Here we are, just about 6 weeks from the end of the 2023 campaign. There are 38 games remaining and to finish with a better record than last year they’d have to go 6-32, and since last year they finished 62-100, it of course also means they need those 6 wins to avoid a 100 loss season.

Many people when this is all said and done will point to how much better the record could have been if they had Oneil Cruz, but for me it’s really more of a missed opportunity. The Cruz injury hurt, but the JT Brubaker and Vince Velasquez injuries hurt worse.

Nobody was going to replace Cruz’ production, but at least they had a ton of qualified prospects to try to do so, on the mound, not so much.

This week the Pirates and Cardinals will square off, and this series will play a large role in which team finishes last in the NL Central.

1. Umpires Screwing Pirates?

Oh, they are. Make no mistake. And before you go off on me and claim I’m blaming all their struggles on Umpires, well, read the whole damn thing guys, more than one thing can be true at the same time.

The Pirates rank first in all of baseball for Umpires making incorrect calls that FAVOR them. They also rank 2nd in all of baseball for Umpires making incorrect calls that HURT them.

What!?!

Here’s the thing, just about all year long, you, me, pundits all over the place, radio hosts, podcast hosts, even some coaches and players have talked about the Pirates hitters lacking aggressiveness and folks, that’s really what these numbers tell me.

Yes, umpires should be right, but if you leave every decision up to them as regularly as the Pirates do, you’re likely to be hurt and helped just about as much as anything. The sad, sad part is, they don’t often enough attempt to help themselves. And make no mistake, that could lead to more K’s swinging as well as more balls in play resulting in outs but there is simply no way you rank at the top for both of those ends of the spectrum unless you are time and again putting the power in the hands of the blue.

There’s a fine line between chasing and protecting the plate, for most teams that is, the Pirates are much more apt to just sit there and watch life happen.

One day when there are robo umps and every ball and strike is precision accurate, a guy like Bryan Reynolds might hit .350 and walk 120 times. His eye is that good. But that’s not the world we’re living in, not yet.

Worse than that, some of these guys look petrified to chase anything, like ever. Hear me out here because I know that sounds dumb. When a good offense has a runner at 3rd with 1 out, they realize that the opposing pitcher probably wouldn’t mind walking you. They also realize that putting wood on ball probably means a run. They certainly realize that they have the ability to achieve that contact when someone is trying to get cute and hunt the edges.

They hunt the RBI. They hunt the production.
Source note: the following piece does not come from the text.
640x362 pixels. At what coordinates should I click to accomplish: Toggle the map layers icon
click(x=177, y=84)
The Pirates almost always hunt the walk. Which sets up the double play. Which leads to Houdini escape after Houdini escape.

Look, there are times when the pitcher straight up isn’t going to give you anything you can do something with, but far too often the Pirates willingly stand there and take borderline until such a point as the pitcher can chase a K as opposed to just give up the walk.
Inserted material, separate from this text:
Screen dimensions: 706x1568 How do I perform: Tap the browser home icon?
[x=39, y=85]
Luck is a thing in baseball, but to a degree, you make your own luck too.

2. What to Do with Jack

There’s a reason that there are two stark opinions in the fan base on Jack Suwinski. He either sucks out loud or he’s one of the biggest power hitters in the National League on the cusp of really breaking out.

Well, everything in point number one could have been about Jack Suwinski because he’s by far the starkest example.
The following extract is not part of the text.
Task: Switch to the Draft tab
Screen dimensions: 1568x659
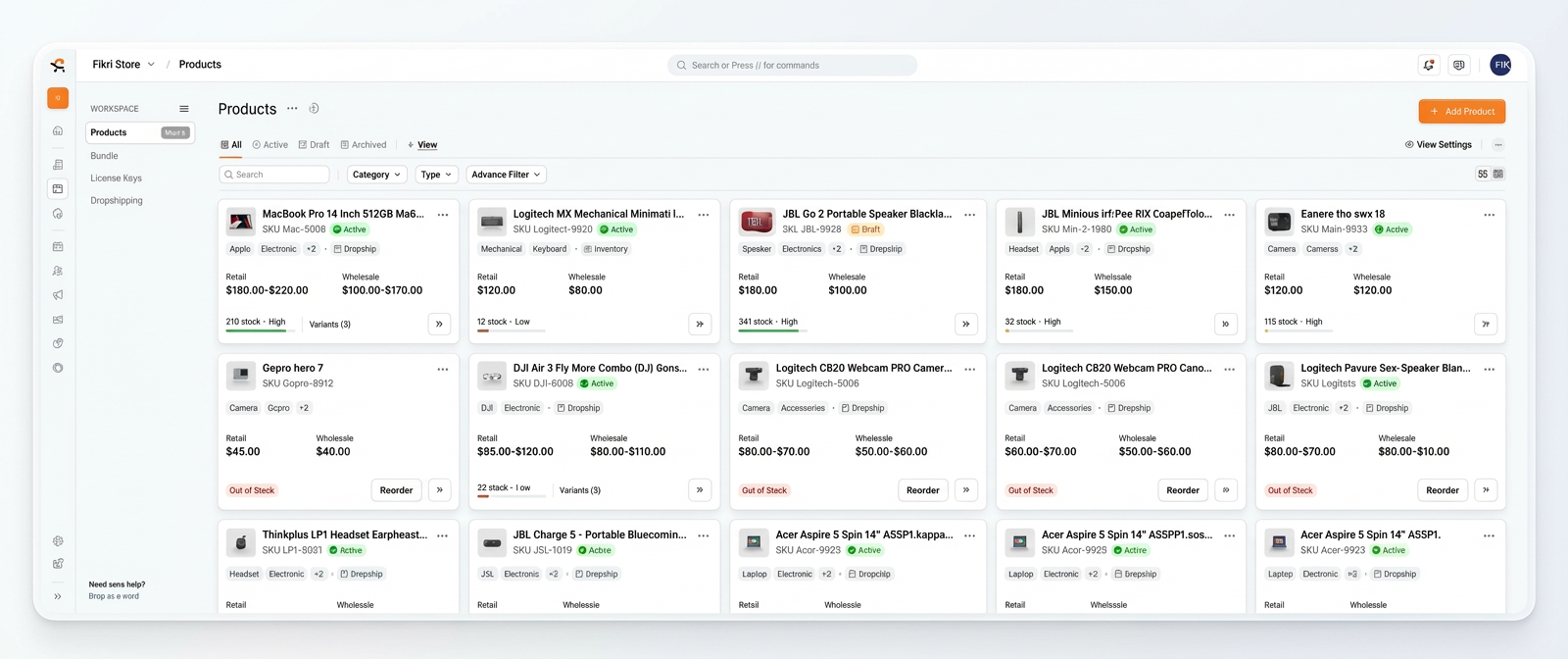Action: click(x=315, y=145)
First, take a look at where Jack gets the best results in the zone. Exit velocity doesn’t directly translate to average or success, but it sure does show where he gets wood on the baseball.

Pretty much as you’d expect right? His best batting average zones look like this.

So that crazy high exit velocity up off the plate outside isn’t translating, but it does have potential if he starts actively trying to hit it more often. Especially in those RBI opportunities I was speaking to up there in point 1.

Now all that’s great, but where is he being pitched?

You’ve seen this. Down and away, down and in both off the plate, Jack is very unlikely to swing, but that up and outside quadrant, he gets pitched there, and he should look to attack it more. He makes really good contact up there, and it has the potential to change his trajectory at the plate.

He’s walked a ton simply because pitchers don’t want to pitch to him, he’s dangerous. But he needs to show them he’s dangerous just being around the zone too. That kind of an approach could lead to more in zone mistakes.

Problem number one though, Derek Shelton mentioned himself, Jack simply needs to be more aggressive protecting the zone up there. Because if he doesn’t he’s always going to have an acceptable OBA, maybe even OPS, but he’ll never truly be a counted on middle of the order bat without it.

Jack simply has to stop allowing the umpires to determine his fate.

Look, this stuff is publicly available, I’m not breaking new ground here, and understanding what’s being done to you isn’t a switch you flip that suddenly has you conquer it. This data is available from a full season of at bats, which is why, as frustrating as it is, you have to force your way through and make sure you see it. Now he either improves on it and pushes back on the league or this is what he is.

It’s clear though, the Pirates thought Jack was chasing too much last year, they had him work on it over the the offseason and he improved, in fact, became one of the very best in the league at Whiff Rate % (chasing outside the zone), now it’s time to help him understand not all chase is created equally, and sometimes a walk shouldn’t be the goal.

3. This Bullpen Game Stuff is Making Life Harder

The Pirates have 2 real starting pitchers who likely will be in the rotation mix next season on the roster right now. Mitch Keller and Johan Oviedo. Johan has never in his career exceeded 146.2 innings in a season. He’s at 140.1 as we speak.

To make this even worse, the team plans to give Keller and Oviedo extra rest a couple times through the rest of the season. Bailey Falter is there too, but it’s too early to understand where he is. We’ve seen good and bad, but at least he is an honest to god starter.

Now toss in that they’re using Osvaldo Bido with an opener, Andre Jackson who has promise and whatever crumbs aren’t dead from those two efforts to get through the next one.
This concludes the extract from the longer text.